Yesterday, the companies said they're suspending development of ocrelizumab for rheumatoid arthritis because patients were coming down with opportunistic infections. These infections don't normally happen in healthy people, and some of them were fatal. The stoppage isn't a major surprise; Roche and Biogen had previously halted a trial in early stage rheumatoid arthritis, and another in lupus.

That's the problem with treating autoimmune diseases like rheumatoid arthritis and lupus, where the body is attacking itself. Drugs have to dial back the immune system enough to treat the disease, but not so much that the immune system can't fight infections like it's supposed to.

Ocrelizumab is also in development for multiple sclerosis.
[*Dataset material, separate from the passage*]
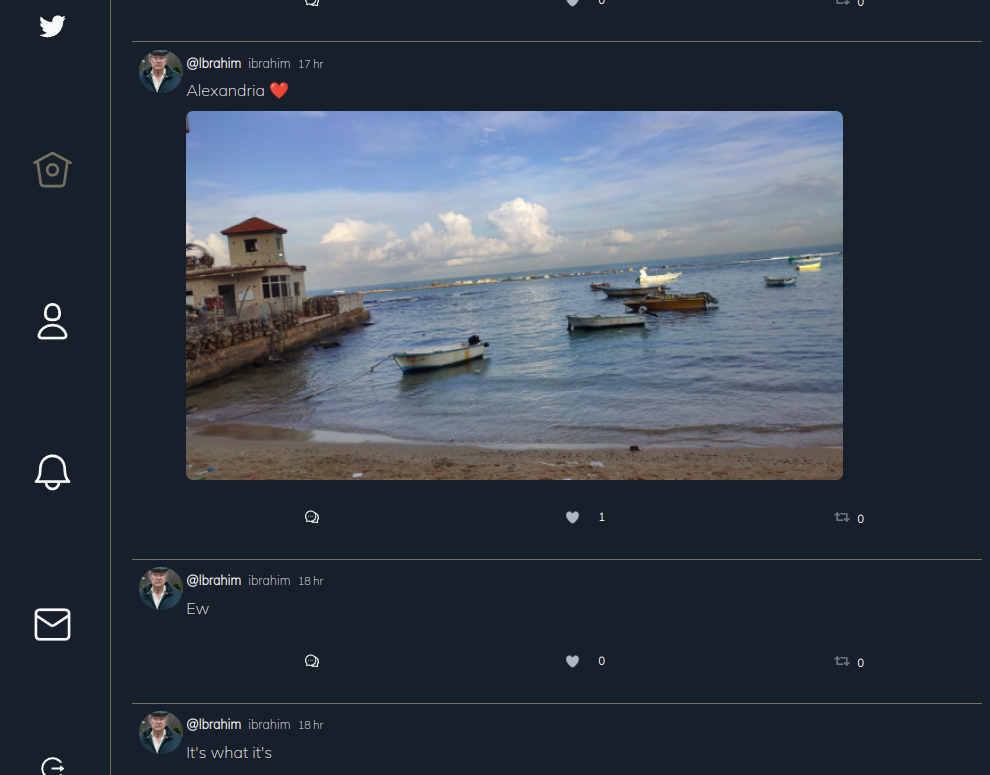Click the Twitter bird logo

pos(52,26)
That line of research hasn't been terminated. Yet.

Multiple sclerosis is more severe than rheumatoid arthritis, so a higher level of side effects is often tolerated by regulators and doctors. For instance, Biogen and Elan's (NYSE: ELN) Tysabri is associated with a potentially fatal brain infection, Teva Pharmaceutical's (Nasdaq: TEVA) Copaxone has a warning about modifying the immune response, and both Rebif from EMD Serono and Pfizer (NYSE: PFE) and Novartis' (NYSE: NVS) Extavia are associated with liver toxicity or signals for it.

The side effects might be a reasonable risk for multiple sclerosis; it's hard to tell because the companies didn't quantify the rate of opportunistic infections. But lupus is also a pretty serious disease with limited treatment options. Besides Human Genome Sciences (Nasdaq: HGSI) and GlaxoSmithKline's (NYSE: GSK) Benlysta, there hasn't been a drug developed specifically for the disease in decades. If ocrelizumab's side effects are too severe for lupus, I'm guessing multiple sclerosis will be the next to see the ax.

That's just the way of life for drug development. Sometimes drugs bring opportunity; other times, opportunistic infections.